◆ Supplied data
= Beginning of Section =

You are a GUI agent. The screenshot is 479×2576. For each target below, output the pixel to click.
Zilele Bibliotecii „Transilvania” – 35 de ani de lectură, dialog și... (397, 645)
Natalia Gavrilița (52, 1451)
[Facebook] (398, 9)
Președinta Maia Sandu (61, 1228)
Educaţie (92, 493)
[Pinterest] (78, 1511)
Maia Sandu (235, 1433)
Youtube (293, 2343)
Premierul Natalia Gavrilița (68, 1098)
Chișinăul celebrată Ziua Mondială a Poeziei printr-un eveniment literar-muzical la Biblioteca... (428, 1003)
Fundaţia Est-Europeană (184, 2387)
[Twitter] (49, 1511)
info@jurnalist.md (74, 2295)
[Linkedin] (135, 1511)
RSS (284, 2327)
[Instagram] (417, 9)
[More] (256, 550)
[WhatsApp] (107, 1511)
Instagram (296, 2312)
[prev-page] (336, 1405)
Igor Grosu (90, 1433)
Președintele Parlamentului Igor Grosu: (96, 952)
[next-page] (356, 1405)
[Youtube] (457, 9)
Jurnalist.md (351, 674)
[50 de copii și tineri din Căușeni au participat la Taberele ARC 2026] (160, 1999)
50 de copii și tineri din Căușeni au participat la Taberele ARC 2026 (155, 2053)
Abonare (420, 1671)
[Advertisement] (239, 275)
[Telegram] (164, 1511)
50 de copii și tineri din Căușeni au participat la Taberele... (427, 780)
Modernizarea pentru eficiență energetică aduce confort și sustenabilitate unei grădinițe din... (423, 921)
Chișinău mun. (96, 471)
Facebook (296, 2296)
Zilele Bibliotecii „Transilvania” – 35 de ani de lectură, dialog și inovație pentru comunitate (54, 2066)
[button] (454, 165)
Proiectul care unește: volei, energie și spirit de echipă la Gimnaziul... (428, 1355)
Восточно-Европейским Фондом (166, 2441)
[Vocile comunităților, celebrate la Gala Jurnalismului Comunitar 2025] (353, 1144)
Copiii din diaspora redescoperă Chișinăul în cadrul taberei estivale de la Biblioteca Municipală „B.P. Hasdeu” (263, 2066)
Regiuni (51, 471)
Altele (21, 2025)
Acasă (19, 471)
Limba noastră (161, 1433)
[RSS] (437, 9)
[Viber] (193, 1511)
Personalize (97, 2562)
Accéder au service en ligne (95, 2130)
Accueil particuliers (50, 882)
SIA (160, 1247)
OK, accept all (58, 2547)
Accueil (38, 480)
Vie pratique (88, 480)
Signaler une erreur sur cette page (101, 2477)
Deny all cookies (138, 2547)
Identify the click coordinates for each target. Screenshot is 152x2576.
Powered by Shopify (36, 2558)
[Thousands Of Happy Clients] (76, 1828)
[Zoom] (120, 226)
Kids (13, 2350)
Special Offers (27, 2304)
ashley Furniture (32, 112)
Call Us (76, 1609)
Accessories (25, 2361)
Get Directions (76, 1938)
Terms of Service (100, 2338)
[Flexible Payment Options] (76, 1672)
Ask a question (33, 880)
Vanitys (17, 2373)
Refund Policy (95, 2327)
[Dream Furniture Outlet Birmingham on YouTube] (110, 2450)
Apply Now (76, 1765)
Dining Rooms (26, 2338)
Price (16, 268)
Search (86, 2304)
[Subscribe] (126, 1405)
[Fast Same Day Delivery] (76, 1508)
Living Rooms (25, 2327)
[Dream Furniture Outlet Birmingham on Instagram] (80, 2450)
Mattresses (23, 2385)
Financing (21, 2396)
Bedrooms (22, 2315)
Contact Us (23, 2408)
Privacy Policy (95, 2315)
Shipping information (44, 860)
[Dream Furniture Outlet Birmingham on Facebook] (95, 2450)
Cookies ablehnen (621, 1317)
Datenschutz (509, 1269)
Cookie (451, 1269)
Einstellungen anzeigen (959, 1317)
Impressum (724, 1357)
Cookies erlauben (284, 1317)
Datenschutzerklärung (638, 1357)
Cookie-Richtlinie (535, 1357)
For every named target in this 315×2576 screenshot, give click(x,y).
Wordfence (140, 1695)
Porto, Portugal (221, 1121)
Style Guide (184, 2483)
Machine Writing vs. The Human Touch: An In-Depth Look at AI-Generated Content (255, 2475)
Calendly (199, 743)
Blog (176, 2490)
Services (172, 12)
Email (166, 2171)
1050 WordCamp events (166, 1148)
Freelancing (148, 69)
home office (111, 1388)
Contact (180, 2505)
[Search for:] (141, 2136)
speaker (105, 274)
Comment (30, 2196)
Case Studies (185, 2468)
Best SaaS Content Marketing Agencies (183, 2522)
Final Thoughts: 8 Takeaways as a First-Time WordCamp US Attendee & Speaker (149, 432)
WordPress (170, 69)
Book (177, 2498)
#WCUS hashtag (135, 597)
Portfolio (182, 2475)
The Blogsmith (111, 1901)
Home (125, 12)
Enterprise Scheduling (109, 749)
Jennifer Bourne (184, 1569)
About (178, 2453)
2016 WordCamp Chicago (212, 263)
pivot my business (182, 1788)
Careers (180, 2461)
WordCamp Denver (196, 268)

= End of Section =

◆ The problem
Please copy the lines above from the line with "[Dream Furniture Outlet Birmingham on Instagram]" up to and including the line with "Careers (180, 2461)", exactly as written and with nothing else.

◆ Answer area
[Dream Furniture Outlet Birmingham on Instagram] (80, 2450)
Mattresses (23, 2385)
Financing (21, 2396)
Bedrooms (22, 2315)
Contact Us (23, 2408)
Privacy Policy (95, 2315)
Shipping information (44, 860)
[Dream Furniture Outlet Birmingham on Facebook] (95, 2450)
Cookies ablehnen (621, 1317)
Datenschutz (509, 1269)
Cookie (451, 1269)
Einstellungen anzeigen (959, 1317)
Impressum (724, 1357)
Cookies erlauben (284, 1317)
Datenschutzerklärung (638, 1357)
Cookie-Richtlinie (535, 1357)
For every named target in this 315×2576 screenshot, give click(x,y).
Wordfence (140, 1695)
Porto, Portugal (221, 1121)
Style Guide (184, 2483)
Machine Writing vs. The Human Touch: An In-Depth Look at AI-Generated Content (255, 2475)
Calendly (199, 743)
Blog (176, 2490)
Services (172, 12)
Email (166, 2171)
1050 WordCamp events (166, 1148)
Freelancing (148, 69)
home office (111, 1388)
Contact (180, 2505)
[Search for:] (141, 2136)
speaker (105, 274)
Comment (30, 2196)
Case Studies (185, 2468)
Best SaaS Content Marketing Agencies (183, 2522)
Final Thoughts: 8 Takeaways as a First-Time WordCamp US Attendee & Speaker (149, 432)
WordPress (170, 69)
Book (177, 2498)
#WCUS hashtag (135, 597)
Portfolio (182, 2475)
The Blogsmith (111, 1901)
Home (125, 12)
Enterprise Scheduling (109, 749)
Jennifer Bourne (184, 1569)
About (178, 2453)
2016 WordCamp Chicago (212, 263)
pivot my business (182, 1788)
Careers (180, 2461)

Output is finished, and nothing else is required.